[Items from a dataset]
···

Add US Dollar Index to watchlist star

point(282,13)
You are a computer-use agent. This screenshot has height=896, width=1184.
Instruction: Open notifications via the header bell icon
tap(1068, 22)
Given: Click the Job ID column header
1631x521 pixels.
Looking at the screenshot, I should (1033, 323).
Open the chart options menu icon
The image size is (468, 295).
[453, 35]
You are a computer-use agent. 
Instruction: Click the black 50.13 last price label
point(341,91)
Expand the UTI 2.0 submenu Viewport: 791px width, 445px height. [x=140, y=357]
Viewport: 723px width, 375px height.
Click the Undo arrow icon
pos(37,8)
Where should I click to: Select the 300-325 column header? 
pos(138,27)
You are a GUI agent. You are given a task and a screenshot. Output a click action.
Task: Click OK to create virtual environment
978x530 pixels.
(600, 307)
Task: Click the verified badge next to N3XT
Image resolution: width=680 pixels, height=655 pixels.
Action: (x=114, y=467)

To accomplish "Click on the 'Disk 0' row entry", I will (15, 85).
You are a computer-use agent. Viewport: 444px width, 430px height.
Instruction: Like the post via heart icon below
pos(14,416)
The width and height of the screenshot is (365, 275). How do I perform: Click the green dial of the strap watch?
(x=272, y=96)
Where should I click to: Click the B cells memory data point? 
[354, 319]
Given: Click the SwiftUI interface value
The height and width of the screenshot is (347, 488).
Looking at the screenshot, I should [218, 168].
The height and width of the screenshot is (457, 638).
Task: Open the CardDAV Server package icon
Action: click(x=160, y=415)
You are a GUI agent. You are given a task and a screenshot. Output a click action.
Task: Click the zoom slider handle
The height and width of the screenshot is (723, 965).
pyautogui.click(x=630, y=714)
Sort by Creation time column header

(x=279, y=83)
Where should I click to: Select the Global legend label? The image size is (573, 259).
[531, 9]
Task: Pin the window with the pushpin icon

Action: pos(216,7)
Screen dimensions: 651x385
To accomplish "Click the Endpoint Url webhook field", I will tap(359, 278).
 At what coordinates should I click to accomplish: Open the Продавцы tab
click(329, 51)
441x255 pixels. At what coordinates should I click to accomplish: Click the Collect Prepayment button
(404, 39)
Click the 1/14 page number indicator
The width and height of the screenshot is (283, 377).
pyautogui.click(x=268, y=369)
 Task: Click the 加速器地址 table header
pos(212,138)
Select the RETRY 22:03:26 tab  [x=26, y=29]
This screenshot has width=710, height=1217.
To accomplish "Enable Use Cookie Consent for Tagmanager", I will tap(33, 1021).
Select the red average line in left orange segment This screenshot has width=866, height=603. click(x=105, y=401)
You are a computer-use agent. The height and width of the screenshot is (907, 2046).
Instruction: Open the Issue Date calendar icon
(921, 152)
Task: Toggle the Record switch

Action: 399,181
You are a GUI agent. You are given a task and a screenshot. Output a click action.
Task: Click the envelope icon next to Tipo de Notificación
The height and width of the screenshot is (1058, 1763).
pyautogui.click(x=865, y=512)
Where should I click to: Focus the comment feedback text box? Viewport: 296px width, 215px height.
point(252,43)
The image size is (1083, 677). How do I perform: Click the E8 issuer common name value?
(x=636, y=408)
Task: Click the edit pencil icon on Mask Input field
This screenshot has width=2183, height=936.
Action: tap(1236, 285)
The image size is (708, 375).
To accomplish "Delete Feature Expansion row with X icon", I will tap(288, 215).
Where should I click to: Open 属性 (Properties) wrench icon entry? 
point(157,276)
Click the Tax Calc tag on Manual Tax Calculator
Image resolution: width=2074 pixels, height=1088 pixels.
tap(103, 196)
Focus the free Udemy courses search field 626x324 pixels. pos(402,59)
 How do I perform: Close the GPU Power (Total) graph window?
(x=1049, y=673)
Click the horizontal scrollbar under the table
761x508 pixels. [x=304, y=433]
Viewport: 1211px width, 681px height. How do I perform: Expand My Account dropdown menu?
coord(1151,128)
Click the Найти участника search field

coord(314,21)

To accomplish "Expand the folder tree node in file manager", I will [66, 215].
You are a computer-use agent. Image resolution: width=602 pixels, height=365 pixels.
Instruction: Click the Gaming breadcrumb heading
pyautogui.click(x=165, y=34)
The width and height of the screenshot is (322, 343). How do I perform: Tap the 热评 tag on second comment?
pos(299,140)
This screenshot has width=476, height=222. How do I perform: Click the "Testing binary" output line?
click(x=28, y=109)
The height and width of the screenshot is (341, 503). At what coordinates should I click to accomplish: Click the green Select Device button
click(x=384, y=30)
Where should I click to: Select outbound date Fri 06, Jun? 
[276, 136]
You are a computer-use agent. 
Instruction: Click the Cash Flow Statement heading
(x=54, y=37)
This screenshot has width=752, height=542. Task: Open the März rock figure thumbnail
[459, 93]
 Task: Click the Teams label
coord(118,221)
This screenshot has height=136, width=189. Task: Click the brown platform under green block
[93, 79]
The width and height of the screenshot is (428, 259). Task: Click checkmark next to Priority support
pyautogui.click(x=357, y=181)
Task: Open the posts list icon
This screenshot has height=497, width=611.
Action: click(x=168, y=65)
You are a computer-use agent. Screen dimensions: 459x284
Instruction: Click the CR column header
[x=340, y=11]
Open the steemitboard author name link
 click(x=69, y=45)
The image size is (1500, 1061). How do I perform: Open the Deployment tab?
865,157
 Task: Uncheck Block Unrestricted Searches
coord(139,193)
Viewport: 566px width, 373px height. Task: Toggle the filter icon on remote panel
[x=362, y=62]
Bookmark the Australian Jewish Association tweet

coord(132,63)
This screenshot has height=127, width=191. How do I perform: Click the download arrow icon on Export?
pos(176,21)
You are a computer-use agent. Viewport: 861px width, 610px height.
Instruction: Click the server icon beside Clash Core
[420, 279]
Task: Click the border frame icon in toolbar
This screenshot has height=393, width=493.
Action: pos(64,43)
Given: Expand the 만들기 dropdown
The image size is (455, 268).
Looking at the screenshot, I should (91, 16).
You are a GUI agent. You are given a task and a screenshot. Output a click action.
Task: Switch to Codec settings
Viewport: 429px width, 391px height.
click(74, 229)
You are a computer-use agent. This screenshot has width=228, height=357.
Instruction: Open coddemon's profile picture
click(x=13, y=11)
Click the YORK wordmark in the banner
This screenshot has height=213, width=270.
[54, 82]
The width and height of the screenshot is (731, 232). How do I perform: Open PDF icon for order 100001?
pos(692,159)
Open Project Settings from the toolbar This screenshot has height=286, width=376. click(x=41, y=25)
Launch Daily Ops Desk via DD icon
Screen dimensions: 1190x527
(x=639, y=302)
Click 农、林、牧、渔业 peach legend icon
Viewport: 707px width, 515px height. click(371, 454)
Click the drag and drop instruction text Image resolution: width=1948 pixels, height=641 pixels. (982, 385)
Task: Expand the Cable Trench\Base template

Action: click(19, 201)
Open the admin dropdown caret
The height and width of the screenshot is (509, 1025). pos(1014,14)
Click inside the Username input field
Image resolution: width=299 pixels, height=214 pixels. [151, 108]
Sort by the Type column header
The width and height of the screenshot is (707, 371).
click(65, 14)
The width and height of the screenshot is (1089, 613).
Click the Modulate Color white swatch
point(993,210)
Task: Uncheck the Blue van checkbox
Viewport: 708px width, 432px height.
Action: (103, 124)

···

= Activity =
Filter the entries and keep only the lines holding "computer".

= Output for this exercise =
You are a computer-use agent. This screenshot has height=896, width=1184.
You are a computer-use agent. 
You are a computer-use agent. Viewport: 444px width, 430px height.
You are a computer-use agent. The height and width of the screenshot is (907, 2046).
You are a computer-use agent. Image resolution: width=602 pixels, height=365 pixels.
You are a computer-use agent. 
You are a computer-use agent. Screen dimensions: 459x284
You are a computer-use agent. Viewport: 861px width, 610px height.
You are a computer-use agent. This screenshot has width=228, height=357.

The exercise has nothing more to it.